Amidst a global pandemic, the real estate sector has climbed up the ladder with large scale adoption of technology, bringing customer-centricity to the fore. The upcoming Union Budget 2022 is expected to prioritise the sector to help it realise its potential.

Without the slightest exaggeration, we can today safely say that the real estate sector is one of the strongest pillars of India's economic growth. It is the sector most closely resonating with the new and aspirational India. A consistent driver of the Indian economy, real estate has consistently withstood the test of time, making India come out victorious. No wonder we are the true architects in nation building and leave imprints for generations to come. The Union Budget 2022 would be the right opportunity to showcase how the sector has worked to overcome the COVID-19 pandemic.

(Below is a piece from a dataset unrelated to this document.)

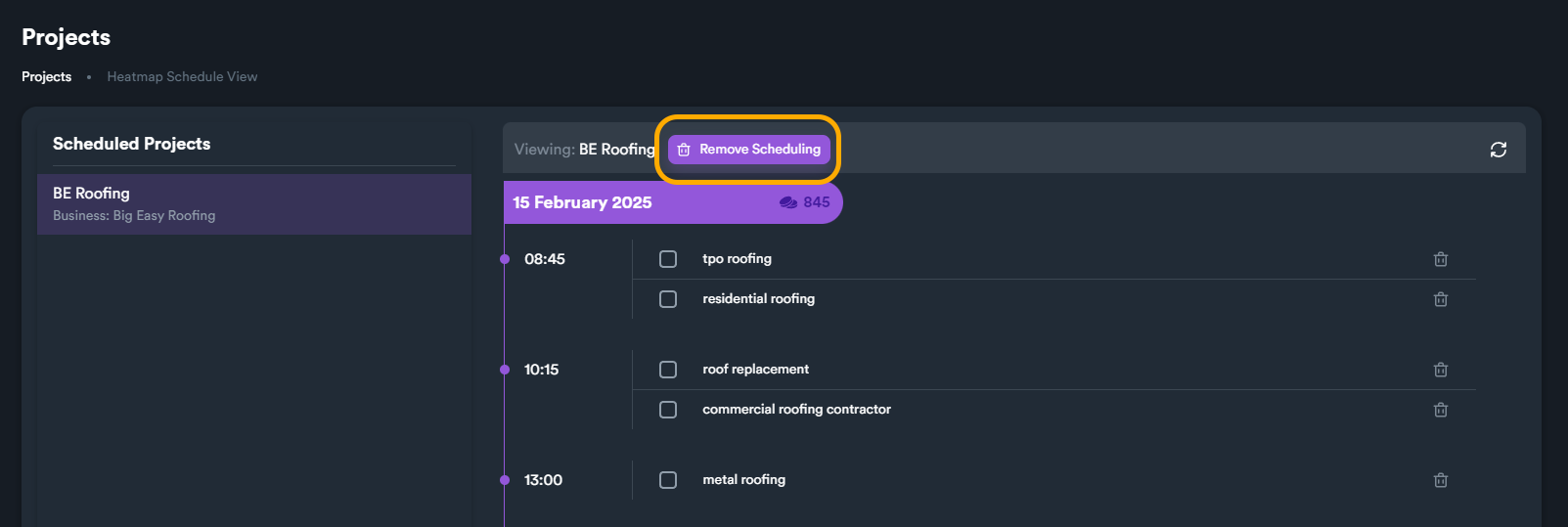Remove roof replacement using its trash icon
The width and height of the screenshot is (1568, 527).
(1440, 370)
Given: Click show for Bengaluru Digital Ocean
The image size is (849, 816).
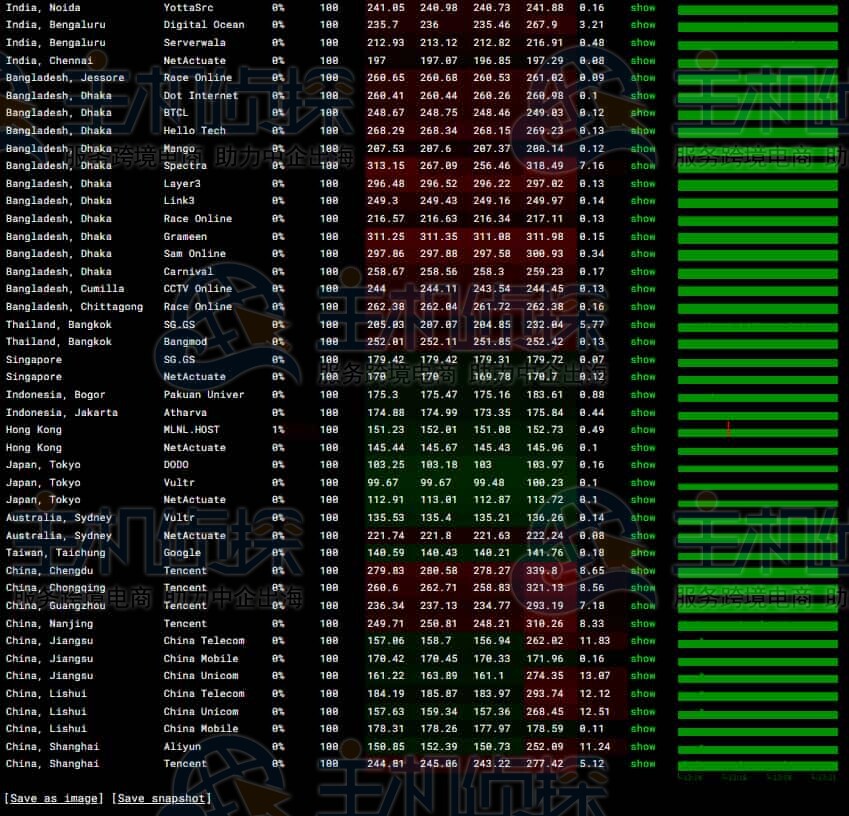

The sector has led the country's economic revival through these tough times. It has been the most trusted, secure, stable and rewarding investment choice. It is now essaying a defining role by making India take a leadership position in the comity of nations. As we advance towards a future of growth and strong resilience, the focus now ought to be on exploring the uncharted paths, finding the underlying potentials, empowering stakeholders, establishing transparency and trust in the market- a hallmark of authentic leadership.

The Government's pro-business approach created a conducive environment, providing significant relief to the real estate companies. Visionary and supportive steps like Aatmanirbhar package, stamp duty cuts, large-scale infrastructure development, low tax regimes, and unchanged repo rate pulled the realty sector out of the blues relatively fast. Encouraged by the Government decisions, we expect the Union Budget 2022 to add further zest to the current growth momentum, taking the Indian economy past the $ 5 trillion landmark.

Recently, we saw how stamp duty cuts announced by various State governments encouraged homebuyers to accelerate their purchase decisions. Such encouragement is essential in a state like Haryana, which houses the bustling millennium city of Gurgaon. The city has acquired the status of a leading real estate market in the country, owing to factors like nearby international airport, large scale infrastructure development, excellent connectivity, and presence of Fortune 500 companies. Abundant greenery, modern amenities, and well-developed social infrastructure have made the city popular amongst homebuyers. The city's real estate sector is a key contributor to the state's economy.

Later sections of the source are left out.